Basically, it takes the Westside approach to lifting, throws out everything about max effort and conjugate method and all that, and just leaves the method for doing accessory work. It says that you should determine your accessory work based on the most frequently-taxed muscles that are used during that exercise. It looks something like this:
Military Press (5/3/1)
Shoulders or Chest 5 sets of 10-20 reps (DB bench, DB Incline, DB Military, Incline press, Dips, Pushups)
Lats or Upper Back 5 sets of 10-20 reps (DB rows, Bent Over Rows, Chins, T-bar Rows, Lat Pulldowns, Face Pulls, Shrugs)
Triceps 5 sets of 10-20 reps (Triceps Pushdowns or Triceps Extensions)
Deadlift (5/3/1)
Hamstrings 5 sets of 10-20 reps (Leg Curls, Glute-Ham Raise)
Quads 5 sets of 10-20 reps (Leg Press, Lunges, Hack Squats)
Abs 5 sets of 10-20 reps (Sit-ups, Hanging Leg Raises, Ab Wheel, DB Side Bend)
Bench Press (5/3/1)
Shoulders or Chest 5 sets of 10-20 reps (DB bench, DB Incline, DB Military, Incline press, Dips, Pushups)

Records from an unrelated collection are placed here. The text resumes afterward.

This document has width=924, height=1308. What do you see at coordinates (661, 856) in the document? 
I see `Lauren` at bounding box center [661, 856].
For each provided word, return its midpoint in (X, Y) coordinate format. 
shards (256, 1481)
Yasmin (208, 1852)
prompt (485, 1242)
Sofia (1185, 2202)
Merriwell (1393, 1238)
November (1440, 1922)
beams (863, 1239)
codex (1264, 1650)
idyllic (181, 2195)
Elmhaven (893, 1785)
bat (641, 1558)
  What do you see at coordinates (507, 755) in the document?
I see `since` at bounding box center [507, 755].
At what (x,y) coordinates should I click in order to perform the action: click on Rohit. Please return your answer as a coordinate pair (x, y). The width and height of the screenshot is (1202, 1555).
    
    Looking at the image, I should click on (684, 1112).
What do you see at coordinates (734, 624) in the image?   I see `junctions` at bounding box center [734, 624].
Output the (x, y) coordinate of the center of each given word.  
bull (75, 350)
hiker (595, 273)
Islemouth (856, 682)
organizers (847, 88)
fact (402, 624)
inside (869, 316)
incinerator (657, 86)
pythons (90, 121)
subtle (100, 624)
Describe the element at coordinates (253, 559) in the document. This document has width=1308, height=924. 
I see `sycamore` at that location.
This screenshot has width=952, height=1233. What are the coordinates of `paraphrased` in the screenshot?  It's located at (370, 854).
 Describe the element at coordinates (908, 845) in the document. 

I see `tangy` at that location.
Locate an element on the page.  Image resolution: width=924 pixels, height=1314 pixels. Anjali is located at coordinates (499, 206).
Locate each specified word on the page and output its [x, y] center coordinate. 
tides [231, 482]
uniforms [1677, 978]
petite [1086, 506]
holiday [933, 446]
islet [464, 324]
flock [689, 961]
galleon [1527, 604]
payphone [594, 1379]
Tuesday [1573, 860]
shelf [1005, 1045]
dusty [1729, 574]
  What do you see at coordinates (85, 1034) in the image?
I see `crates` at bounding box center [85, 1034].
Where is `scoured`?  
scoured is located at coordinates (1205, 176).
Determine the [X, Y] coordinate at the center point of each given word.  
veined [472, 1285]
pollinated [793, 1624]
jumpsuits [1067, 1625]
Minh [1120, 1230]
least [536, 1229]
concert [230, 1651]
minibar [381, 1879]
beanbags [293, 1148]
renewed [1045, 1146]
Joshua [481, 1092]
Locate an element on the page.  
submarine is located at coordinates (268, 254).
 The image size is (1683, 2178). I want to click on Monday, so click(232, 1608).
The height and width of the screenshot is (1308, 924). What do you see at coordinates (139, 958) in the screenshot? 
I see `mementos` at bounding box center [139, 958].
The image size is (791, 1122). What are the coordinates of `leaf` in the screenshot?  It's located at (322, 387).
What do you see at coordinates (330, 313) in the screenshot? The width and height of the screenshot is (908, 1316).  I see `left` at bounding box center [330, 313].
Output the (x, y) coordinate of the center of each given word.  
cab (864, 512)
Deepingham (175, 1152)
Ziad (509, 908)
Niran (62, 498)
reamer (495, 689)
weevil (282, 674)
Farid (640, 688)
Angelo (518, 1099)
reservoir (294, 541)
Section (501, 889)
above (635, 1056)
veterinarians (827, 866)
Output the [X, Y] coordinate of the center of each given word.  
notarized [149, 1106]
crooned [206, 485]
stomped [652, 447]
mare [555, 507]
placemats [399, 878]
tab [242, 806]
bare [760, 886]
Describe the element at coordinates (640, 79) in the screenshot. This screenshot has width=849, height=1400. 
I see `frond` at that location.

Lats or Upper Back 5 sets of 10-20 reps (DB rows, Bent Over Rows, Chins, T-bar Rows, Lat Pulldowns, Face Pulls, Shrugs)
Triceps 5 sets of 10-20 reps (Triceps Pushdowns or Triceps Extensions)
Squat (5/3/1)
Low Back 5 sets of 10-20 reps (Reverse Hyper, Back Raise, Good Morning)
Quads 5 sets of 10-20 reps (Leg Press, Lunges, Hack Squats)
Abs 5 sets of 10-20 reps (Sit-ups, Hanging Leg Raises, Ab Wheel, DB Side Bend)
You can change exercises however you see fit, but note that this wont make or break your program. One thing that you need to remember is that the accessory work it meant to supplement and strengthen the main movement, not detract from it. If you're continually increasing your weight on shoulder presses, but your military press or bench press arent going up, it might be prudent to consider tapering back on the accessory work, or consider changing your accessory routine entirely.